··· Excerpt to read

5. The nature of big data
Big data is a white-hot topic. The thing to remember is: it is just the infrastructure (MapReduce, Hadoop, noSQL and so on). It is the platform you perform modeling (or usually just report generation) on top of.
6. The nature of predictive analytics
The Wikipedia defines Predictive analytics as the variety of techniques from statistics, modeling, machine learning, and data mining that analyze current and historical facts to make predictions about future, or otherwise unknown, events. It is a set of goals and techniques emphasizing making models. It is very close to what is also meant by data science.
I don’t tend to use the term predictive analytics because I come from a probability, simulation, algorithms and machine learning background and not from an analytics background. To my ear analytics is more associated with visualization, reporting and summarization than with modeling. I also try to use the term modeling over prediction (when I remember) as prediction often in non-technical English implies something like forecasting into the future (which is but one modeling task).
7. The nature of data science
The Wikipedia defines data science as a field that incorporates varying elements and builds on techniques and theories from many fields, including math, statistics, data engineering, pattern recognition and learning, advanced computing, visualization, uncertainty modeling, data warehousing, and high performance computing with the goal of extracting meaning from data and creating data products.
Data science is a term I use to represent the ownership and management of the entire modeling process: discovering the true business need, collecting data, managing data, building models and deploying models into production.
8. Conclusion
Machine learning and statistics may be the stars, but data science the whole show.
Kalyanaraman K
Data analysis, one of the main requirements for Research has transformed into ‘Data Science’ which is considered as one of the most important concepts in the current internet enabled scenario. May be it is for a different purpose, where the requirement of manpower in data analysis related issues is huge. Business decisions started moving towards data aided decisions and the availability of data and information infrastructure have created a situation where Statistics is termed as the sexiest job of the new century. (Davenport,T.H. and Patil, D.J., Data Scientist: The Sexiest Job of the 21st Century, Harvard University). An attempt is made to provide a concise account of the evolution of the concept ‘Data Science’ over the last few years.

······
··· Data records

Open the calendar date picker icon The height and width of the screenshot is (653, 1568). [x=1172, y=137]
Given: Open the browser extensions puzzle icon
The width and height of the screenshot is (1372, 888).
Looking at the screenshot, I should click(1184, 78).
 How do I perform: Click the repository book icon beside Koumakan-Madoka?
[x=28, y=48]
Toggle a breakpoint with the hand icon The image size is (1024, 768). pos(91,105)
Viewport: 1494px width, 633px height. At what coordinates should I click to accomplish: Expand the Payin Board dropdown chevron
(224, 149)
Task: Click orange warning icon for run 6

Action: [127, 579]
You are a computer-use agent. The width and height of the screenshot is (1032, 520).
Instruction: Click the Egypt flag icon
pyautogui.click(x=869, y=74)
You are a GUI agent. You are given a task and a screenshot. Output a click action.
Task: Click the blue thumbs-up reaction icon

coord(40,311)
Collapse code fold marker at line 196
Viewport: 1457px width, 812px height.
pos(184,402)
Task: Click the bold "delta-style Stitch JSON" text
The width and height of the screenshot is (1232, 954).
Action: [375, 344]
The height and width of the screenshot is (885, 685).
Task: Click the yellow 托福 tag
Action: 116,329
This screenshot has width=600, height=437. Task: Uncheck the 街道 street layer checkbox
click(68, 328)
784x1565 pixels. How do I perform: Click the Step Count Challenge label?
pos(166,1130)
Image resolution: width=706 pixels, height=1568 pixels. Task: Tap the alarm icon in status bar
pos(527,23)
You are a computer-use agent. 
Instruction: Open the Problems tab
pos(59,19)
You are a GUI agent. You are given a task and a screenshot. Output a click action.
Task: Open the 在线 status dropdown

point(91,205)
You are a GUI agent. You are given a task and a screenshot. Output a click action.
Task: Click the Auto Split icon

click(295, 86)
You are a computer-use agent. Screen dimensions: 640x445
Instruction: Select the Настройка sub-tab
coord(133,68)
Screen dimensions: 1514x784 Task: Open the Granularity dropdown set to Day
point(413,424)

······

§ **What you should do**:
Repeat the data science excerpt, starting with "5. The nature" and going on through "by data science.", substituting "very popular" for "white-hot". These entries have nothing to do with the data science excerpt.

§ **Output for this task**:
5. The nature of big data
Big data is a very popular topic. The thing to remember is: it is just the infrastructure (MapReduce, Hadoop, noSQL and so on). It is the platform you perform modeling (or usually just report generation) on top of.
6. The nature of predictive analytics
The Wikipedia defines Predictive analytics as the variety of techniques from statistics, modeling, machine learning, and data mining that analyze current and historical facts to make predictions about future, or otherwise unknown, events. It is a set of goals and techniques emphasizing making models. It is very close to what is also meant by data science.